When writer/director Ti West debuted his slasher film X at South By Southwest in March, he announced he secretly shot a prequel back-to-back with it that would fill in the backstory for X’s elderly killer. Nine months later, we have Pearl, a horror movie as indebted to Technicolor melodramas of the 1950s as X was inspired by independently-produced slashers of the 1970s. Though this chapter takes place in 1918, when talkies hadn’t even been invented, West also taps into a golden age of Hollywood aesthetic with allusions to The Wizard of Oz and early Disney features. It’s in service of a villain origin story that generates a laudable amount of sympathy for its subject, mainly due to another outstanding performance from Mia Goth.
Sixty years before the events of X, the young Pearl (Goth) lives and works on a farm with her stern German immigrant mother, Ruth (Tandi Wright), and her invalid father (Matthew Sunderland) while waiting for her husband, Howard (Alistair Sewell), to return from the Great War. Unsatisfied with the squalor of her circumstances, Pearl goes to the theater in town to watch the Palace Follies dancers and aspire to a more glamorous life. She meets a handsome projectionist (David Corenswet), who immediately takes a liking to her and encourages Pearl to pursue her dancing dreams. Pearl’s sister-in-law Mitzy (Emma Jenkins-Purro) informs her that a nearby church is holding auditions for a new chorus line member, which Pearl naturally sees as her ticket off the farm.
Even those who haven’t seen X should be able to surmise that Pearl’s dreams of stardom don’t exactly pan out, but the film’s merits allow it to stand alone and make this a story worth delving into. While some of the early stylistic touches can come across as self-indulgent, which isn’t terribly out of character for West as a director, Pearl gradually begins to settle into itself as a sort of twisted fairy tale with themes similar to those in X about fame and fortune. There are other shared details with its sequel, from the screening of a stag film to the appearance of a certain hungry alligator, that should delight those who saw West’s previous effort. There are also numerous parallels drawn between the Spanish flu outbreak of the era to the COVID-19 pandemic, the latter of which actually helped West to pursue production for this unlikely prequel.
Goth, who co-wrote the Pearl script along with West, donned layers of makeup to play the older version of her character in X, but is able to be much more expressive here as the ingénue-turned-murderer. As she performs tasks like feeding the farm animals or bathing her father, it almost seems like Goth could break out into an “I Want” Disney song at any moment, even though she also exhibits disturbing tendencies from the get-go. Her wide-eyed innocence giving way to madness reminded me of Shelley Duvall, particularly in her tormented performance from The Shining; one imagines Goth had an infinitely more enjoyable time making this movie. She does an excellent job getting us inside Pearl’s headspace, especially in a flawlessly-performed barn-burner of a third-act monologue presented in an unbroken take.
As he did during SXSW, West announced during Pearl’s premiere at the Toronto International Film Festival this month that X would get yet another entry in this series called MaXXXine, following the title character into the 1980s. Interestingly enough, Maxine was also played by Goth, meaning that her dual role in X will now have a prequel for one of the characters and a sequel for the other.

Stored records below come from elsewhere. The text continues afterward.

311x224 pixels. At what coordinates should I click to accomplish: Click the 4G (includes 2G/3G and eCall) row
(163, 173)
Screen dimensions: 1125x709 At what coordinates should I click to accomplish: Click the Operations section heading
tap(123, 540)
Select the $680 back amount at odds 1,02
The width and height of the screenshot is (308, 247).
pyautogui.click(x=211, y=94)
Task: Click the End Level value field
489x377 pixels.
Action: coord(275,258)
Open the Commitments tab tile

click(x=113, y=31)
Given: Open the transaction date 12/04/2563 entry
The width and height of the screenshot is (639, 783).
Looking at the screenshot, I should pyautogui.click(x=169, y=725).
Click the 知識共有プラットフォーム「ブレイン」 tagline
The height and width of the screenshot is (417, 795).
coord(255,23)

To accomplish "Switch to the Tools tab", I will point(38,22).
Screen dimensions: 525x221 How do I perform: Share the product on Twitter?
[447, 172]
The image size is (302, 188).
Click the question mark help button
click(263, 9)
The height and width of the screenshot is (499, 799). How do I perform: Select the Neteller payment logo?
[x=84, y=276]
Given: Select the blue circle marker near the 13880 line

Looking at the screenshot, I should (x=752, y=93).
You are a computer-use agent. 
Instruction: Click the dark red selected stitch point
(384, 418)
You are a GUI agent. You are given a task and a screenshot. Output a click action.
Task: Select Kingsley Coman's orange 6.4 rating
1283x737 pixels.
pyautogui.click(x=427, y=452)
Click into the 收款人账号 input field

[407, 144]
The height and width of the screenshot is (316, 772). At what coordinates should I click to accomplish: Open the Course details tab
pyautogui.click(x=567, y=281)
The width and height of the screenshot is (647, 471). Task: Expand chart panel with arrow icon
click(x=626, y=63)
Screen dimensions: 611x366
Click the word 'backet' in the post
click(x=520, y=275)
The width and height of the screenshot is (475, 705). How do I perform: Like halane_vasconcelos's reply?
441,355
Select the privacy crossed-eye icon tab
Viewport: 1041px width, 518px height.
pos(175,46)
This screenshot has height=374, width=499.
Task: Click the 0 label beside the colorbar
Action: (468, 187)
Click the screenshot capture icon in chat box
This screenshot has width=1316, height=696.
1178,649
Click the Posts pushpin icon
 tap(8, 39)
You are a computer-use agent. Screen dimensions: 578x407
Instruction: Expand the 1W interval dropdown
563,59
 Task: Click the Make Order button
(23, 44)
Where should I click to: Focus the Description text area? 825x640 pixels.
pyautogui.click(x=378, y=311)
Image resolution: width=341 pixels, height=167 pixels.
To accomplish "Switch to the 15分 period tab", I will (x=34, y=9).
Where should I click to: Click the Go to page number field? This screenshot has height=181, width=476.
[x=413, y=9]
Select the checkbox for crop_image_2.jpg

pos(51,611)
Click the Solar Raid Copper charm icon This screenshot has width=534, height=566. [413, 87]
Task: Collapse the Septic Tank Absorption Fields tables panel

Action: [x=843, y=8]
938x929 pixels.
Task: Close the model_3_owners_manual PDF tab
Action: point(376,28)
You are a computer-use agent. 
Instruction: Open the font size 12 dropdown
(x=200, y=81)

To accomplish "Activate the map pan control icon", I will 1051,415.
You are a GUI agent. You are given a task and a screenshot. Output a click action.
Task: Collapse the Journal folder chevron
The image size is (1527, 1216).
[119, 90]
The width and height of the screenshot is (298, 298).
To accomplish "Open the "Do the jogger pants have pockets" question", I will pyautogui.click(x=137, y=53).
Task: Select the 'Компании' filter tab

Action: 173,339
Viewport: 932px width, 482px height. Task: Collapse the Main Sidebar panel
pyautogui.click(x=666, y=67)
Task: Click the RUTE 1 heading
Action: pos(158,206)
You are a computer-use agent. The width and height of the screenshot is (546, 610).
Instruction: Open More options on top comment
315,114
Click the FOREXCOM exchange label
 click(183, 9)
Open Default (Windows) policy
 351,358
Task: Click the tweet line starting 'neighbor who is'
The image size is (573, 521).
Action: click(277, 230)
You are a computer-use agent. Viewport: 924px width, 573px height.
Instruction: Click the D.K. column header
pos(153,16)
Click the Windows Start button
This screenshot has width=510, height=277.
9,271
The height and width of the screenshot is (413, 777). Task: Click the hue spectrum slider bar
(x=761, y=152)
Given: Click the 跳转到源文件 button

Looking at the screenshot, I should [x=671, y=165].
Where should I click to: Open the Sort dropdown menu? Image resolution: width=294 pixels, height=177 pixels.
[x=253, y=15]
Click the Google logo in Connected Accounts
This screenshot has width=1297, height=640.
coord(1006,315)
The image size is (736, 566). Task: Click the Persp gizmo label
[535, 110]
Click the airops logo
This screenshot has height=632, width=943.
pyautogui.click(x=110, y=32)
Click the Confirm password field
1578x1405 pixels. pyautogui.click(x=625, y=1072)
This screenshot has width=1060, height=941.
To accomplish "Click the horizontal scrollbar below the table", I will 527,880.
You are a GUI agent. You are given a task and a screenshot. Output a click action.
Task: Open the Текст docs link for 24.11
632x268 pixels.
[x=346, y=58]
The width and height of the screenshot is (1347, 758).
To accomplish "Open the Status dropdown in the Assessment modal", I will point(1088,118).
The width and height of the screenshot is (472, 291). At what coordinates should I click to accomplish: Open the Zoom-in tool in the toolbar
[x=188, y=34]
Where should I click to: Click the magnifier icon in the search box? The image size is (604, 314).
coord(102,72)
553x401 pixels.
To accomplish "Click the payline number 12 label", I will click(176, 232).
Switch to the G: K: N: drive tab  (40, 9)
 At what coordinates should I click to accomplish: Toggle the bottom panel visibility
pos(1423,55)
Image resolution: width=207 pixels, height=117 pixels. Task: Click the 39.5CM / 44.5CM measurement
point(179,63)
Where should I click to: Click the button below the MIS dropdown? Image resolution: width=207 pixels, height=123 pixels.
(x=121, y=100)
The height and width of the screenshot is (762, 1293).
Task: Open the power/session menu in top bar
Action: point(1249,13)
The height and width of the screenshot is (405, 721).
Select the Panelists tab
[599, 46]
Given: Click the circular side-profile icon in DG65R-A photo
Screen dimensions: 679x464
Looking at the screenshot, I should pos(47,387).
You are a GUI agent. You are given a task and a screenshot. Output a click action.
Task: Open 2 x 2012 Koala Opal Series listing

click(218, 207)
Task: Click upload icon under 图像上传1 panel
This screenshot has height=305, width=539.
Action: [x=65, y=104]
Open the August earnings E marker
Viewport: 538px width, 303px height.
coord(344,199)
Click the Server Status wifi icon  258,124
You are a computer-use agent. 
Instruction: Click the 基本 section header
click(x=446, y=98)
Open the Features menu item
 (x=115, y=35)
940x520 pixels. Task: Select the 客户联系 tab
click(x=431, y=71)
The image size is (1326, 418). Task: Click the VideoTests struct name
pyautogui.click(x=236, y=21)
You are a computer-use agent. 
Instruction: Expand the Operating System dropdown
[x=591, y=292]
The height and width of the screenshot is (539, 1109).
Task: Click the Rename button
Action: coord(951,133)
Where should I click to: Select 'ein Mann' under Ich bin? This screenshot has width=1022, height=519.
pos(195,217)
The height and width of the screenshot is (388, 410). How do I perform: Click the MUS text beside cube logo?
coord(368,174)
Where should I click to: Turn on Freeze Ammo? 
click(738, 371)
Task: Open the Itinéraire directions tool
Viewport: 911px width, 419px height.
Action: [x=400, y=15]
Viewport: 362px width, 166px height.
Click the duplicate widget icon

It’s been quite a treat watching this peculiar trilogy emerge piece by piece as West and Goth find new ways to flesh out the flawed characters. Both films have leaned more heavily toward the aforementioned confessional monologue from Pearl or the “Landslide” sequence from X, that achieve unreserved beauty and wisdom. Horror often depicts humans at their worst, but Pearl makes room for the hopes and desires that drive us to be better.
New movies coming this weekend
Playing only in theaters is Don’t Worry Darling, a psychological thriller starring Florence Pugh and Harry Styles about a 1950s housewife living with her husband in a utopian experimental community who begins to worry that his glamorous company could be hiding disturbing secrets.
Streaming on Peacock is Meet Cute, a romantic comedy starring Kaley Cuoco and Pete Davidson about a young woman who discovers a time machine in a nail salon and uses it to continually fix elements of a date she had the previous night.
Premiering on Apple TV+ is Sidney, a documentary honoring the legendary Sidney Poitier and his legacy as an iconic actor, filmmaker, and activist at the center of Hollywood and the Civil Rights Movement.